When you break it out by individual companies, you find that employees of Goldman Sachs gave more to Obama than workers of any other employer. The Goldman Sachs geniuses are followed by employees of the University of California, UBS, JPMorgan Chase, Citigroup, National Amusements, Lehman Brothers, Harvard and Google. At many of these workplaces, Obama has a three- or four-to-one fund-raising advantage over McCain.

When he is swept up in rhetorical fervor, Obama occasionally says that his campaign is 90 percent funded by small donors. He has indeed had great success with small donors, but only about 45 percent of his money comes from donations of $200 or less."


Svigor said at July 1, 2008 5:32 PM:

But McCain's campaign fears Romney will turn off southern Christian voters in states that Obama might run strong in.

Anyone got the margins for those states handy?
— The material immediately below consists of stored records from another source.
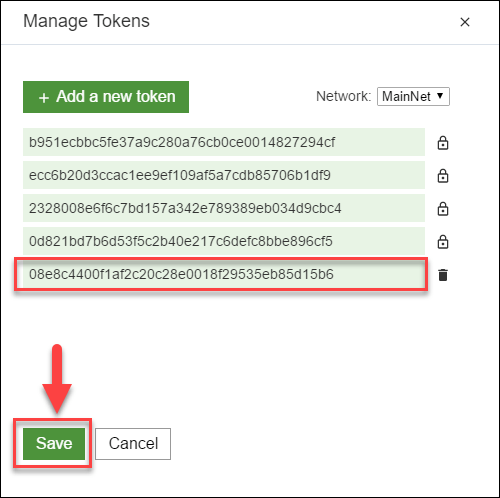Viewport: 500px width, 498px height.
Task: Select token field starting with 2328008e6f6c
Action: (x=224, y=208)
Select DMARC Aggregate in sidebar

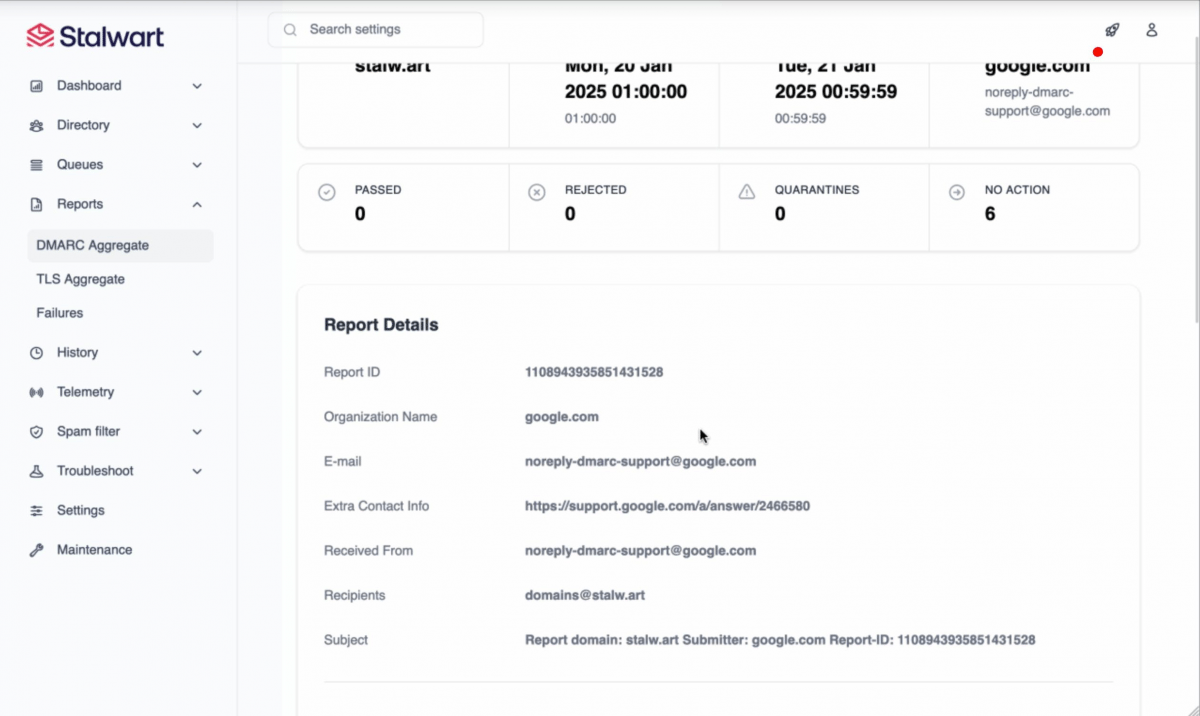click(x=92, y=246)
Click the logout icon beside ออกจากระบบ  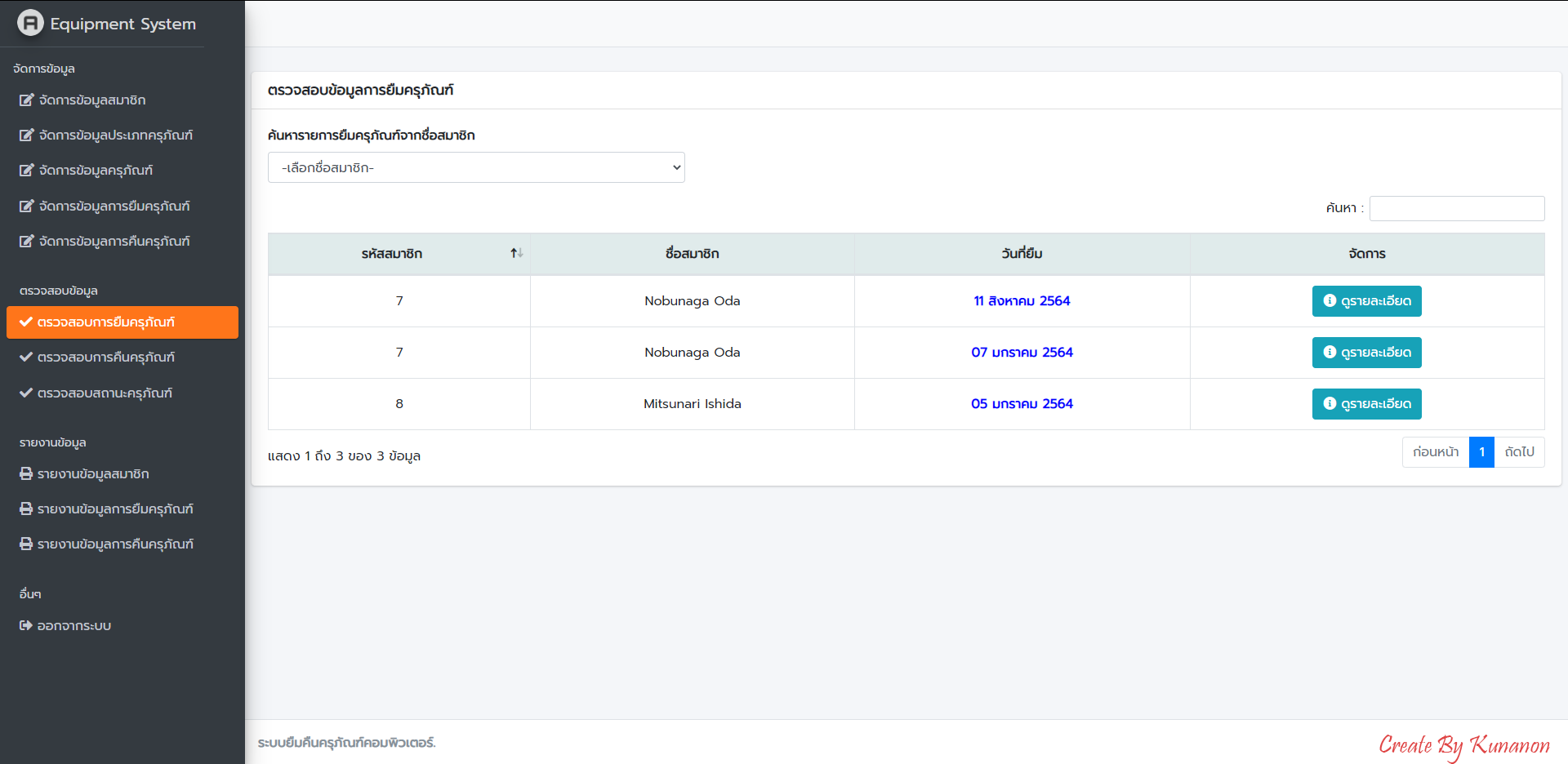click(26, 626)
I'm finding that hard to swallow. I'll (insert non-fatal, unpleasant act here) if McCain/Romney don't take my home state (SC), for example.

Greg Meadows said at July 2, 2008 3:48 AM:

Dragon Horse,

From reading the PowerLine blog entry "Barak Obama's Patriotism", it appears to me that
Obama has made yet another gaffe. (http://www.powerlineblog.com/archives2/2008/06/020877.php)
See the paragraph at the end where Obama says this nation is in its 4th century. Any
schoolchild should know better than that. What is Obama's excuse?

No amount of money is going to replace basic competence.

Dragon Horse said at July 2, 2008 7:35 AM:

Well if you count the founding of America as starting at the first British landing in VA (which is what my little sister is taught in school in Virginia then he is correct, as they often consider the founding of Jamestown as the founding of America as we know it, yes that is not actually correct and Virginia-centric thinking, but that is what she is being taught, especially this year, the 400th anniversary). I'm almost certain that is what he was thinking.

In any case, it doesn't matter Greg because most Americans don't care, and I would be over 70% can't tell you the correct date of 1776. What do you think? You a gambling man? Hell, I bet that if you asked, over 50% of Americans can't tell you the second president of the U.S., when the civil war started, what Reconstruction was, who fought the war of 1812, etc. Most people, the vast majority of Americans are quite ignorant of history in this country let alone internationally. Coming to this blog often reminds me of that though. LOL

Oh something else I'm sure Randall is proud of:


Brian said at July 2, 2008 7:19 PM:

The PowerLine blog Author called him out on the "first lines" of the Declaration of Independance thing, but calling this our fourth century was just a subtle way to pad our American egos. The 18th, 19th, 20th, 21st are good enough to qualify as four to me- this is really just an issue of semantics. The author knew that's what Obama was referring to; personally I think hes just reaching with this one.

Greg Meadows said at July 3, 2008 9:11 AM:

Dragon Horse,

I wrote "Any schoolchild should know better than that" based upon my own experience. I don't
consider it to be especially difficult concept to master. "Any schoolchild" may be a bit
too much perhaps, but I don't consider myself to be especially gifted. I had to learn this
stuff while I was in school, and it isn't that hard.

If this was the only mistake that Obama made, assuming that you consider it a mistake, which I
do, then it wouldn't matter. Anybody can make a mistake, but Obama is making several of
them. It isn't just this one, but others. The mistakes aren't trivial either. If the mistakes
were only trivial, it wouldn't be worth mentioning.

As for whether or not most Americans caring or not, that's what political campaigns are about,
or so I thought. If nobody cares that a presidential candidate knows history, then perhaps
somebody ought to point it out, and convince them that it does matter. It matters a lot,
in my opinion.

The link you cited isn't relevant. Why include it?